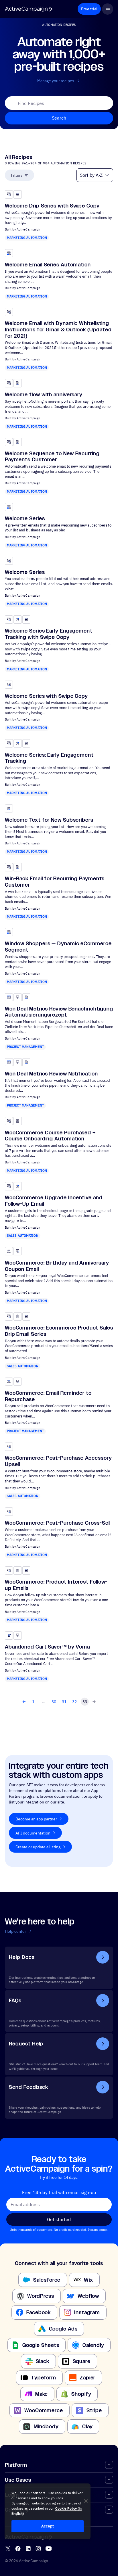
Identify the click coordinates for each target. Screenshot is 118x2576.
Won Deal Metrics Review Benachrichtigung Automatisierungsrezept (59, 1012)
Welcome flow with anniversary (43, 394)
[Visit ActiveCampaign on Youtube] (49, 2549)
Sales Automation (22, 1236)
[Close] (86, 2501)
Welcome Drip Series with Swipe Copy (52, 205)
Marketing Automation (27, 238)
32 (74, 1701)
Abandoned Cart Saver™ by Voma (47, 1646)
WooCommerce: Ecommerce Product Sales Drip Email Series (59, 1331)
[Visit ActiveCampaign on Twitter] (8, 2549)
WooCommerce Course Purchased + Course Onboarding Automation (50, 1135)
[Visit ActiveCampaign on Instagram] (38, 2549)
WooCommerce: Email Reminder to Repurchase (48, 1396)
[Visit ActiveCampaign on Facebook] (18, 2549)
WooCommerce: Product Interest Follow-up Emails (56, 1585)
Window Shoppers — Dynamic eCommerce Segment (58, 946)
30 (54, 1701)
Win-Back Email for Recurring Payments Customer (55, 881)
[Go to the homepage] (28, 9)
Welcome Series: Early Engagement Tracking (49, 758)
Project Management (25, 1047)
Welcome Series (25, 518)
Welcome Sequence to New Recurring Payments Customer (52, 456)
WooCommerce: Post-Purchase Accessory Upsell (58, 1461)
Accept (47, 2526)
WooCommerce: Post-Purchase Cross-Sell (58, 1522)
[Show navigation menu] (107, 9)
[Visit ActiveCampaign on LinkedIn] (28, 2549)
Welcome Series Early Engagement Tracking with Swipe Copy (49, 634)
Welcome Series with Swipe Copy (46, 696)
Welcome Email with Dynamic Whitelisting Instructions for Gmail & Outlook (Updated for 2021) (58, 329)
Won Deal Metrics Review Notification (51, 1073)
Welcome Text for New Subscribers (49, 819)
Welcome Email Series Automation (48, 264)
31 (64, 1701)
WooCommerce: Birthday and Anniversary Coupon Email (57, 1266)
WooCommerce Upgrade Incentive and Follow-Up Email (54, 1200)
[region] (48, 2511)
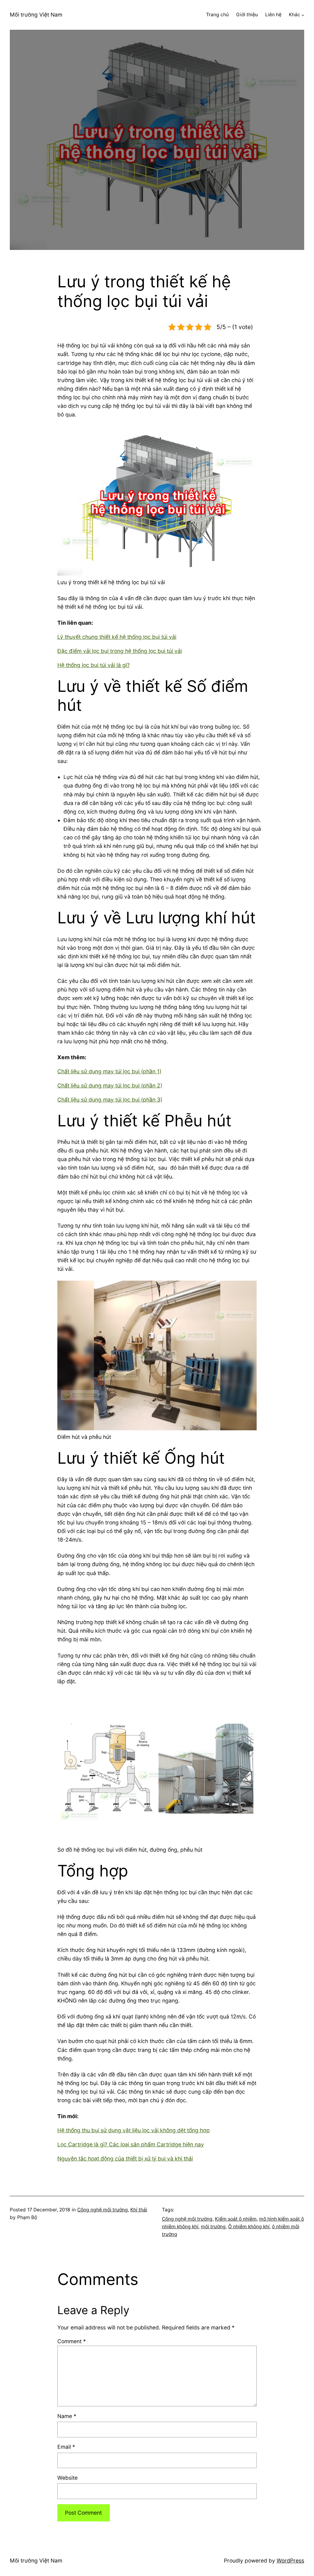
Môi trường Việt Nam (36, 14)
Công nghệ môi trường (102, 2210)
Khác (294, 14)
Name (66, 2416)
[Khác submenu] (302, 14)
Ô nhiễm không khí (249, 2226)
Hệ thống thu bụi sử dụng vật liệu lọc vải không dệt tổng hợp (133, 2130)
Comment (71, 2341)
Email (66, 2447)
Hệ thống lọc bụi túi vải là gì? (93, 665)
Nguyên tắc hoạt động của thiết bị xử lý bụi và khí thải (125, 2158)
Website (67, 2477)
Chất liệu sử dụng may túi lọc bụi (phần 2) (109, 1085)
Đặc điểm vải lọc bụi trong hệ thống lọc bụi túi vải (119, 651)
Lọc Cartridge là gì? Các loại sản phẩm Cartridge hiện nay (130, 2144)
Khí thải (138, 2210)
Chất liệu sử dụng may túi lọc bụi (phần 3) (109, 1099)
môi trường (213, 2226)
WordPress (290, 2560)
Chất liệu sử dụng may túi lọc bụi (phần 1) (109, 1071)
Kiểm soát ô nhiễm (236, 2219)
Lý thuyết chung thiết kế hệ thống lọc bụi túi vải (116, 637)
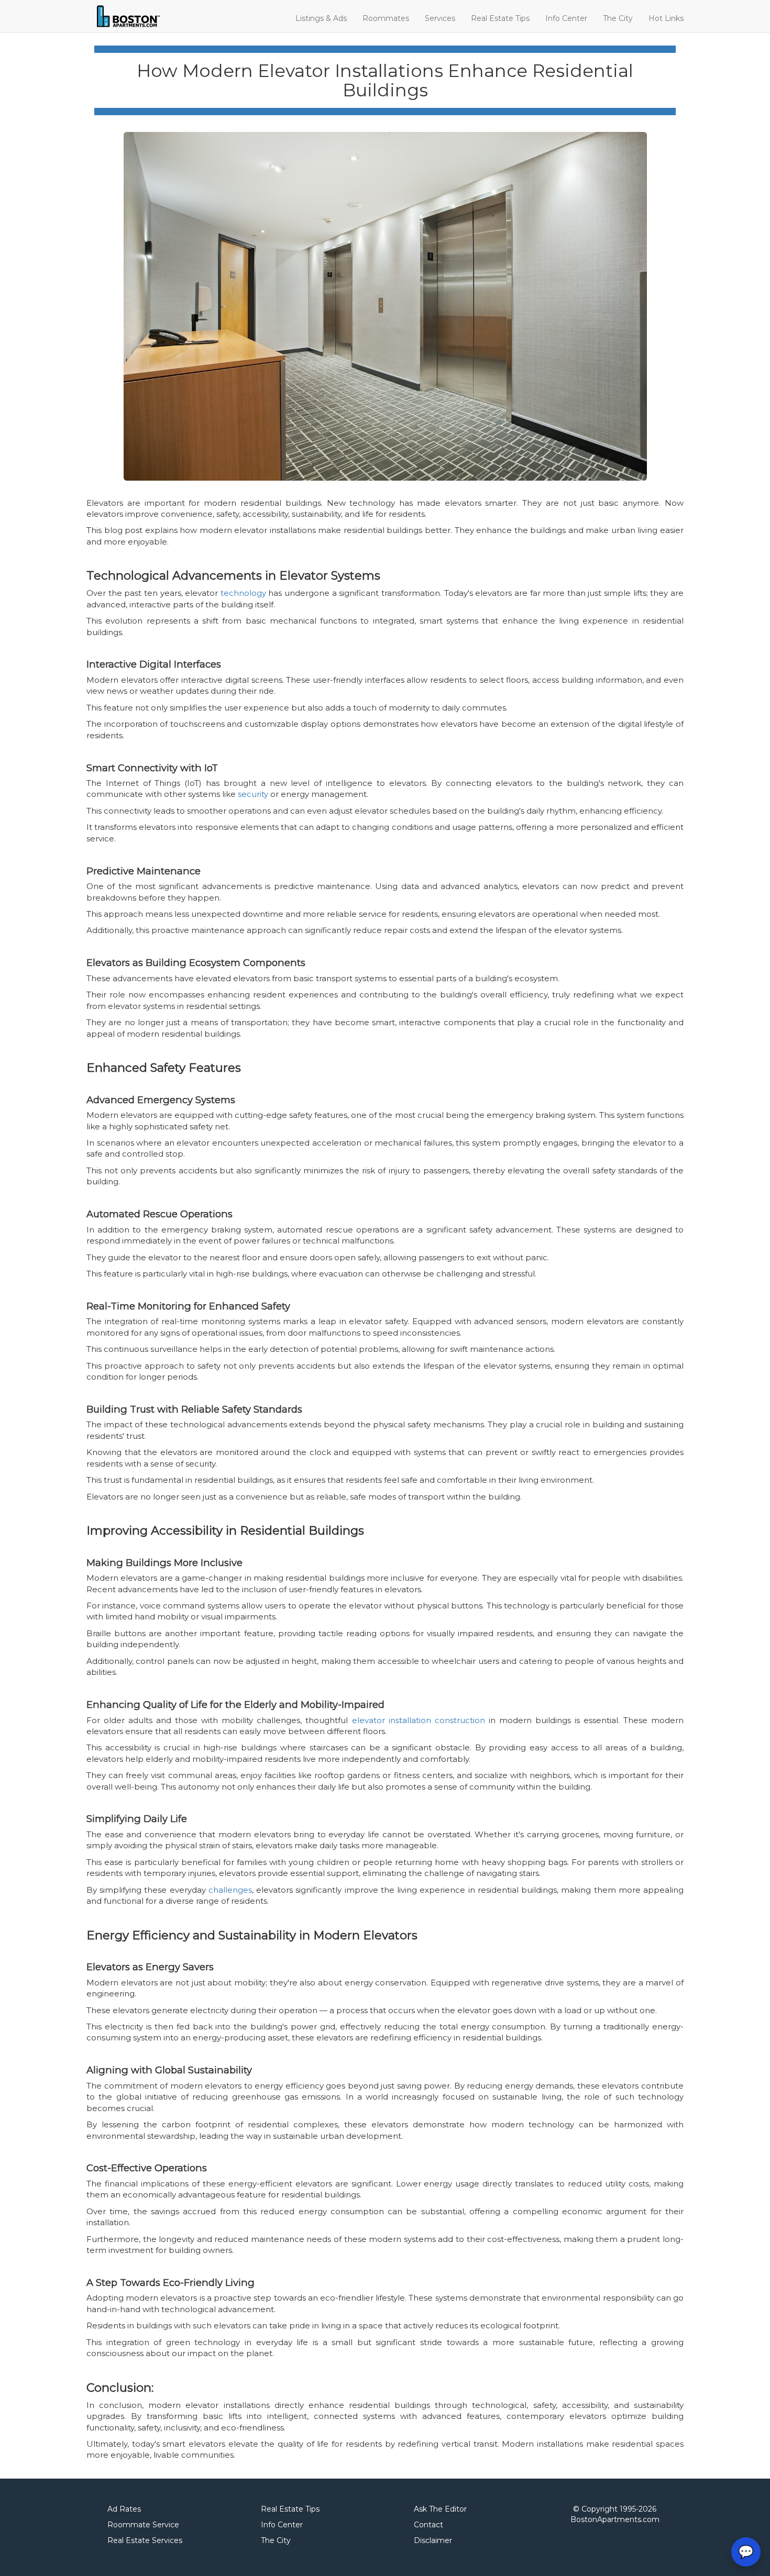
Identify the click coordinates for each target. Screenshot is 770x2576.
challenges (230, 1890)
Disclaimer (433, 2540)
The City (618, 18)
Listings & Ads (321, 18)
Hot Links (666, 18)
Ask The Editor (440, 2509)
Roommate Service (143, 2524)
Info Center (566, 18)
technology (243, 593)
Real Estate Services (144, 2540)
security (253, 794)
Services (440, 18)
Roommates (385, 18)
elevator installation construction (418, 1720)
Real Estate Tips (500, 18)
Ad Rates (124, 2509)
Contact (428, 2524)
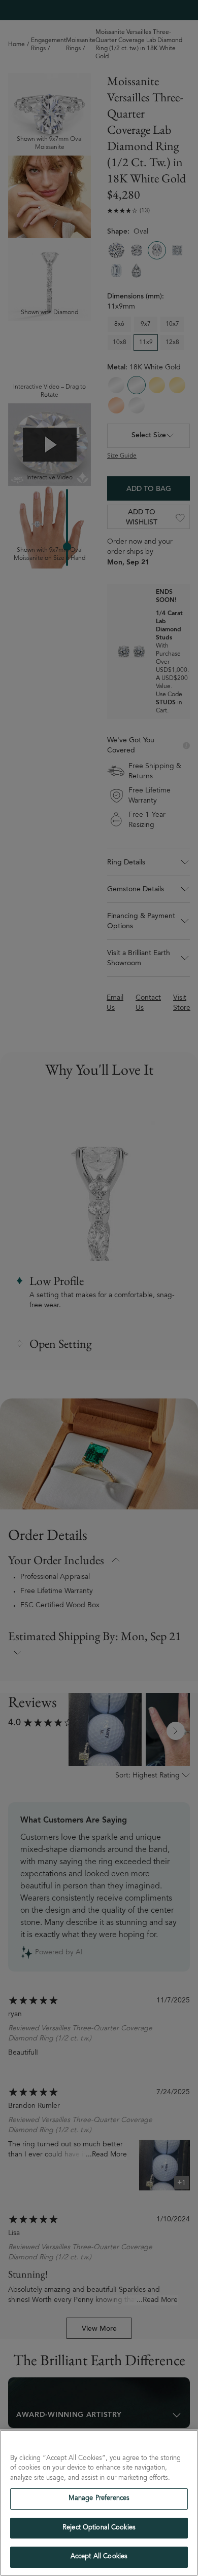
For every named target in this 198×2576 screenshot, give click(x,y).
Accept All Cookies (99, 2557)
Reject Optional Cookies (99, 2528)
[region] (99, 2503)
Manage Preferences (99, 2498)
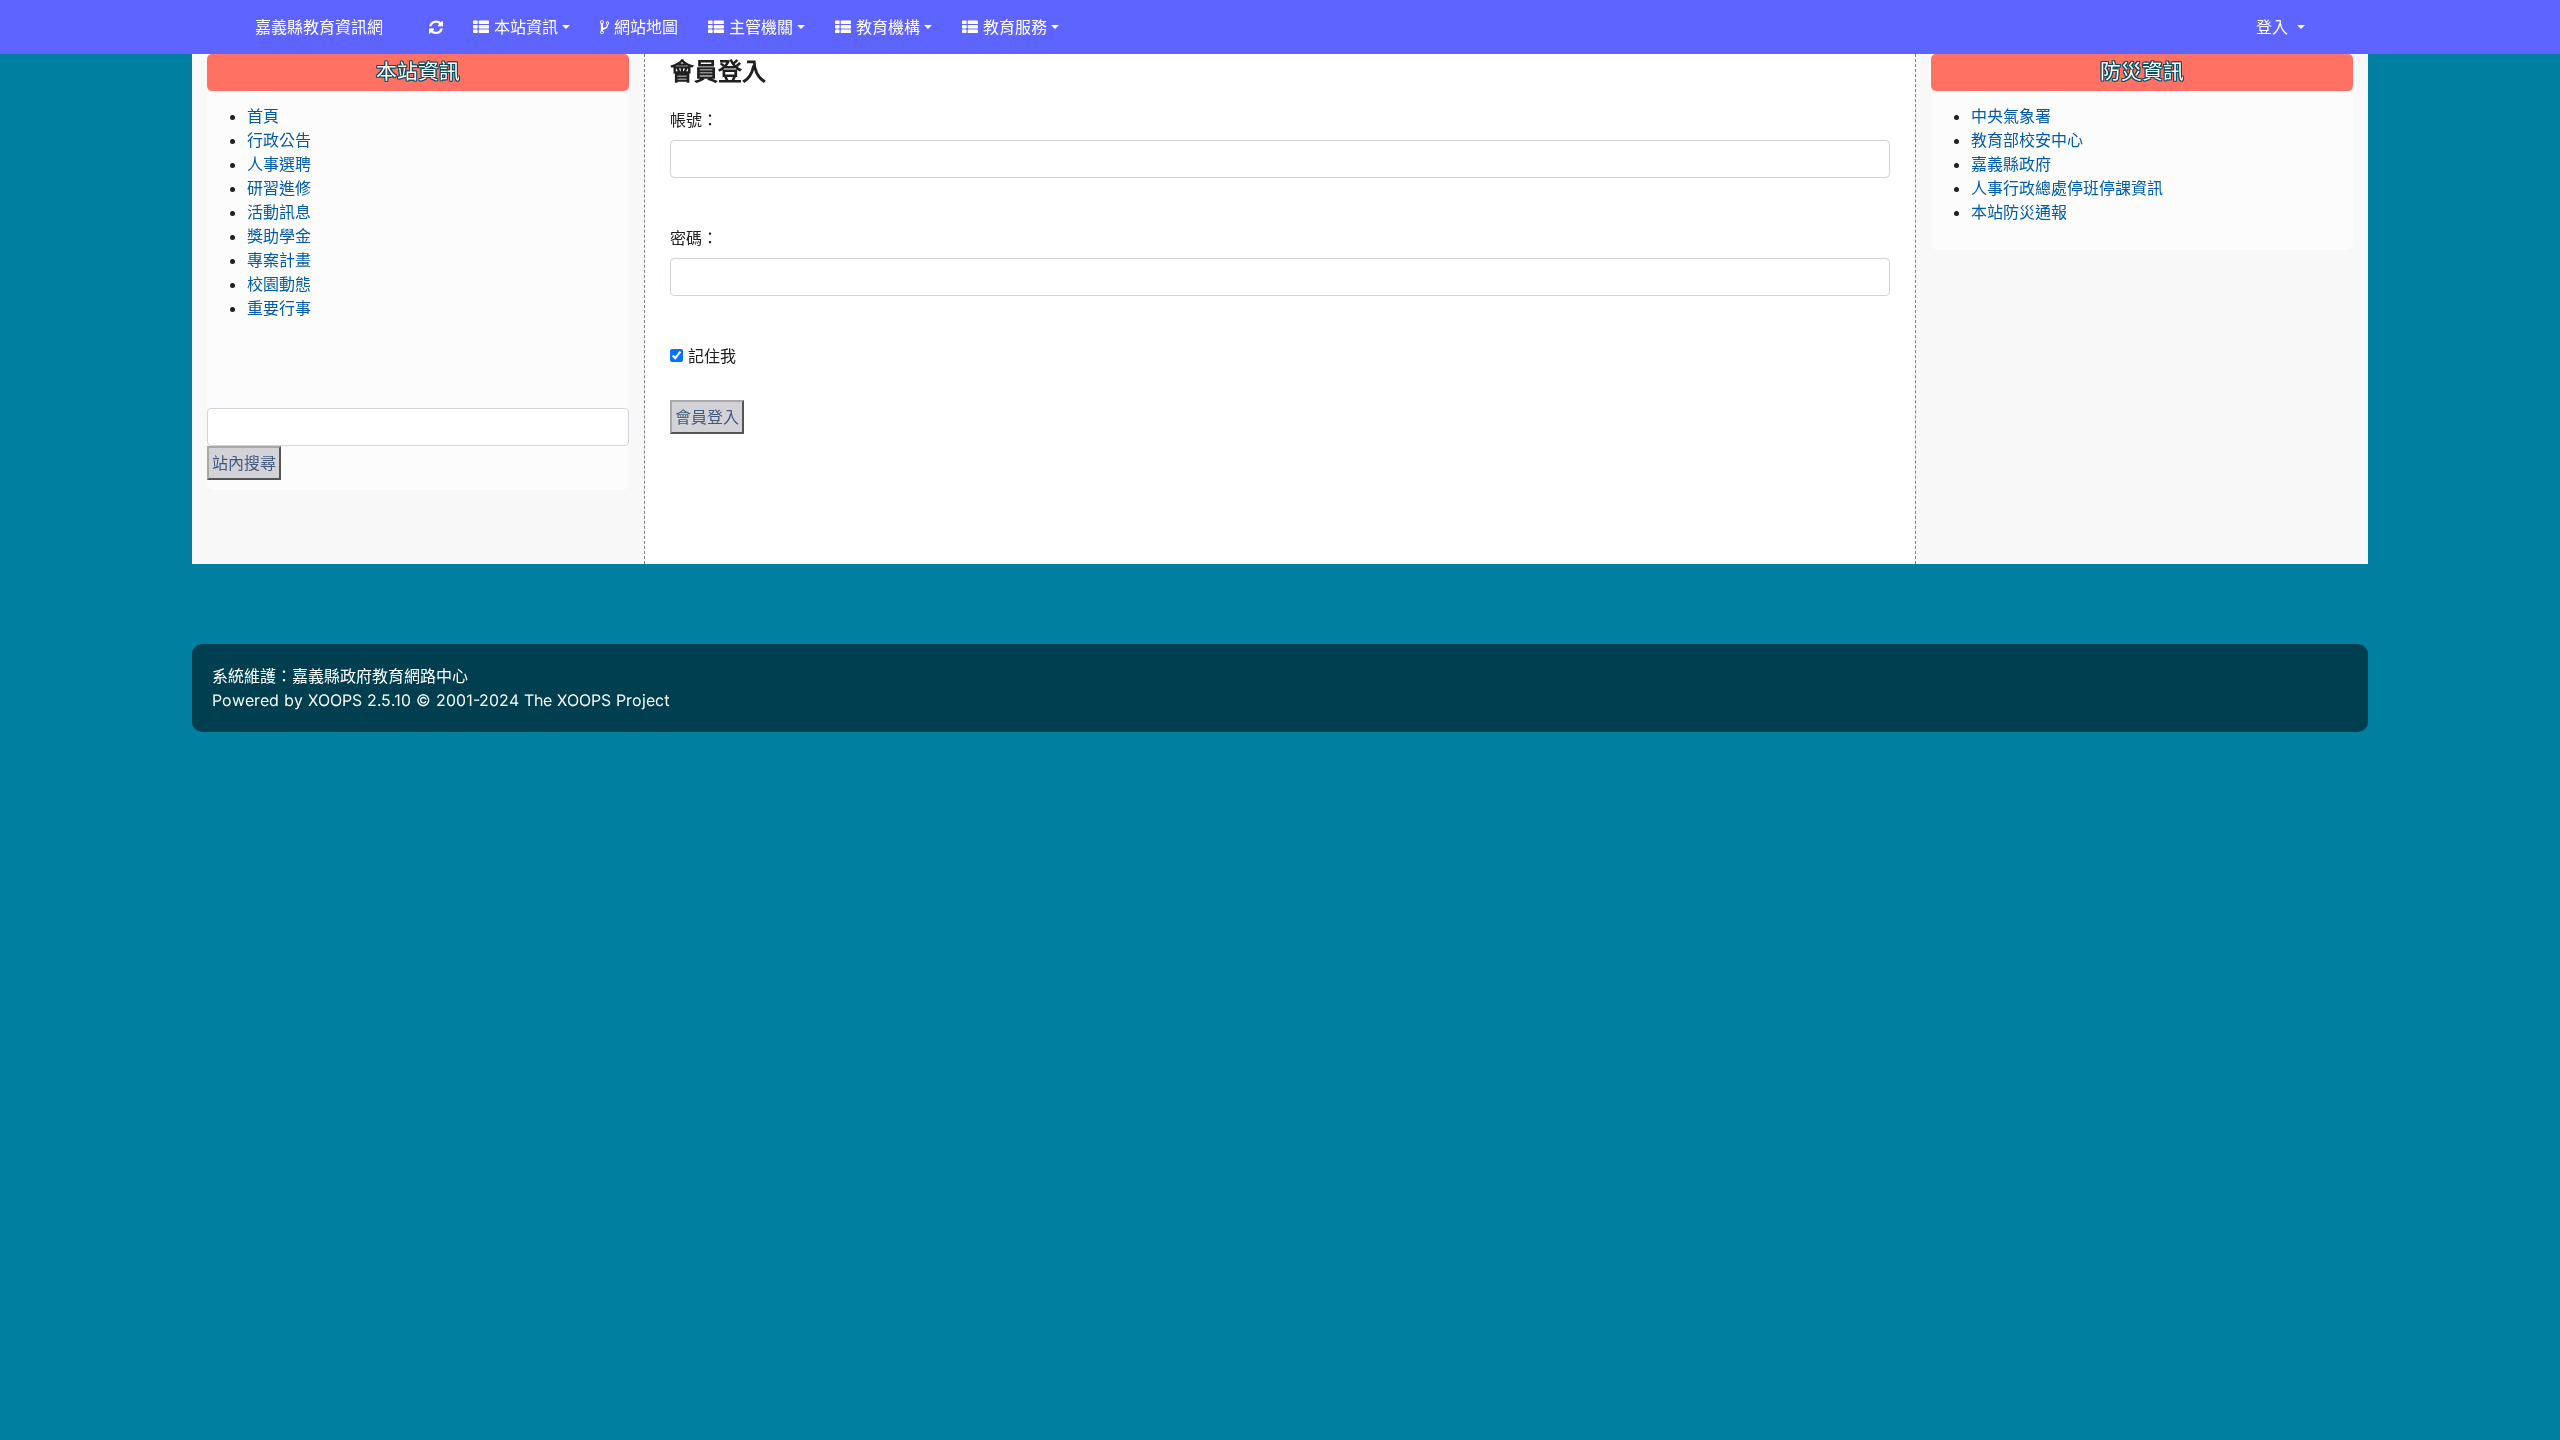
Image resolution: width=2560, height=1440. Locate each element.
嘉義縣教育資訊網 (319, 27)
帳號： (694, 120)
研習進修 (279, 188)
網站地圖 (643, 27)
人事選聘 (279, 164)
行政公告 (279, 140)
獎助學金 (279, 236)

- _Your task_: Which lines in the records above contain the string "trường"? Copy them.

- _Answer to the exercise_:
Môi trường Việt Nam (36, 14)
Công nghệ môi trường (102, 2210)
môi trường (213, 2226)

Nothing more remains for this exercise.